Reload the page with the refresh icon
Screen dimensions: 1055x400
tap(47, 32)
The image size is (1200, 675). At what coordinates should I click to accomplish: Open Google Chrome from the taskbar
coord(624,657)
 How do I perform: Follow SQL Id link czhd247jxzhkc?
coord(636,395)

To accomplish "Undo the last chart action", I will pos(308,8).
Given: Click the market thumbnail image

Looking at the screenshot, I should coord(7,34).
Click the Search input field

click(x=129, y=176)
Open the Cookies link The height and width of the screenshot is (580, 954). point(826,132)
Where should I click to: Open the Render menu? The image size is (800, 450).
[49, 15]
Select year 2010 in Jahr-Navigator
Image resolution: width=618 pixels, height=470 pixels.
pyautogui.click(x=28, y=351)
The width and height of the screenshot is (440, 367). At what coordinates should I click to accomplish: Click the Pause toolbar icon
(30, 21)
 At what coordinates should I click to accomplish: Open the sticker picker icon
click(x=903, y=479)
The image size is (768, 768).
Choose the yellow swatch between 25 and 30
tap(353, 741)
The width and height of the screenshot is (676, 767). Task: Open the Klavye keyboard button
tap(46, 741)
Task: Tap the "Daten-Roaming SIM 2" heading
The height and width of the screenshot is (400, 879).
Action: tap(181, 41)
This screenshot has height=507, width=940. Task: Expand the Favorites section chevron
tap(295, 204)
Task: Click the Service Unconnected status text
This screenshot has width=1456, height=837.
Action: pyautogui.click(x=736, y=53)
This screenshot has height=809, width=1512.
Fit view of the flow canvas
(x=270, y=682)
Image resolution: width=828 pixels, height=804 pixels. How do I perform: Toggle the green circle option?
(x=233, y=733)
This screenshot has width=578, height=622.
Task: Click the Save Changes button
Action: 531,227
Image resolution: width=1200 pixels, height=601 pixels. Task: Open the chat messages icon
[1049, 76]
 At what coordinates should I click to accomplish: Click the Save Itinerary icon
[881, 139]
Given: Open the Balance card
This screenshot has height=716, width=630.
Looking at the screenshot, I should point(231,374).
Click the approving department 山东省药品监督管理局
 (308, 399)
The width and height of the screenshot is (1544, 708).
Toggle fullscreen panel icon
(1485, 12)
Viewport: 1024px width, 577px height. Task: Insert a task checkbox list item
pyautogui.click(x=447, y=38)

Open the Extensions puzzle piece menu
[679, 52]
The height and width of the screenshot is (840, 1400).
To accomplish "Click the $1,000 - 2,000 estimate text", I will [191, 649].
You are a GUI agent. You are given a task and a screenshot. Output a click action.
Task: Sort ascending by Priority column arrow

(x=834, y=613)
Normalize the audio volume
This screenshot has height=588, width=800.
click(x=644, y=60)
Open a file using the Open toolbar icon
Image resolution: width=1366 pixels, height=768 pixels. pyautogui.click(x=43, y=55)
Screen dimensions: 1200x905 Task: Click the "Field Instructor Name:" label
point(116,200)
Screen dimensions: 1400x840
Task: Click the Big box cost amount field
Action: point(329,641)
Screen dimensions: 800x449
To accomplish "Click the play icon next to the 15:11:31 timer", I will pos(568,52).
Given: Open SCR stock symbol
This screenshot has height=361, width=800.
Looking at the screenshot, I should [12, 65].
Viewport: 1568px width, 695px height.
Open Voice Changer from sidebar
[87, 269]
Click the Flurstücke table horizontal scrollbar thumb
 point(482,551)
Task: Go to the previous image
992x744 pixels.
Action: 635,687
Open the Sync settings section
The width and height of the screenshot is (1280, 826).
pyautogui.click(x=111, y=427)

**Task**
All of the entries must be written out exactly as they stand.

**Response**
Reload the page with the refresh icon
Screen dimensions: 1055x400
tap(47, 32)
The image size is (1200, 675). At what coordinates should I click to accomplish: Open Google Chrome from the taskbar
coord(624,657)
 How do I perform: Follow SQL Id link czhd247jxzhkc?
coord(636,395)

To accomplish "Undo the last chart action", I will pos(308,8).
Given: Click the market thumbnail image

Looking at the screenshot, I should coord(7,34).
Click the Search input field

click(x=129, y=176)
Open the Cookies link The height and width of the screenshot is (580, 954). point(826,132)
Where should I click to: Open the Render menu? The image size is (800, 450).
[49, 15]
Select year 2010 in Jahr-Navigator
Image resolution: width=618 pixels, height=470 pixels.
pyautogui.click(x=28, y=351)
The width and height of the screenshot is (440, 367). At what coordinates should I click to accomplish: Click the Pause toolbar icon
(30, 21)
 At what coordinates should I click to accomplish: Open the sticker picker icon
click(x=903, y=479)
The image size is (768, 768).
Choose the yellow swatch between 25 and 30
tap(353, 741)
The width and height of the screenshot is (676, 767). Task: Open the Klavye keyboard button
tap(46, 741)
Task: Tap the "Daten-Roaming SIM 2" heading
The height and width of the screenshot is (400, 879).
Action: tap(181, 41)
This screenshot has height=507, width=940. Task: Expand the Favorites section chevron
tap(295, 204)
Task: Click the Service Unconnected status text
This screenshot has width=1456, height=837.
Action: pyautogui.click(x=736, y=53)
This screenshot has height=809, width=1512.
Fit view of the flow canvas
(x=270, y=682)
Image resolution: width=828 pixels, height=804 pixels. How do I perform: Toggle the green circle option?
(x=233, y=733)
This screenshot has width=578, height=622.
Task: Click the Save Changes button
Action: 531,227
Image resolution: width=1200 pixels, height=601 pixels. Task: Open the chat messages icon
[1049, 76]
 At what coordinates should I click to accomplish: Click the Save Itinerary icon
[881, 139]
Given: Open the Balance card
This screenshot has height=716, width=630.
Looking at the screenshot, I should point(231,374).
Click the approving department 山东省药品监督管理局
 (308, 399)
The width and height of the screenshot is (1544, 708).
Toggle fullscreen panel icon
(1485, 12)
Viewport: 1024px width, 577px height. Task: Insert a task checkbox list item
pyautogui.click(x=447, y=38)

Open the Extensions puzzle piece menu
[679, 52]
The height and width of the screenshot is (840, 1400).
To accomplish "Click the $1,000 - 2,000 estimate text", I will [191, 649].
You are a GUI agent. You are given a task and a screenshot. Output a click action.
Task: Sort ascending by Priority column arrow

(x=834, y=613)
Normalize the audio volume
This screenshot has height=588, width=800.
click(x=644, y=60)
Open a file using the Open toolbar icon
Image resolution: width=1366 pixels, height=768 pixels. pyautogui.click(x=43, y=55)
Screen dimensions: 1200x905 Task: Click the "Field Instructor Name:" label
point(116,200)
Screen dimensions: 1400x840
Task: Click the Big box cost amount field
Action: point(329,641)
Screen dimensions: 800x449
To accomplish "Click the play icon next to the 15:11:31 timer", I will pos(568,52).
Given: Open SCR stock symbol
This screenshot has height=361, width=800.
Looking at the screenshot, I should [12, 65].
Viewport: 1568px width, 695px height.
Open Voice Changer from sidebar
[87, 269]
Click the Flurstücke table horizontal scrollbar thumb
 point(482,551)
Task: Go to the previous image
992x744 pixels.
Action: 635,687
Open the Sync settings section
The width and height of the screenshot is (1280, 826).
pyautogui.click(x=111, y=427)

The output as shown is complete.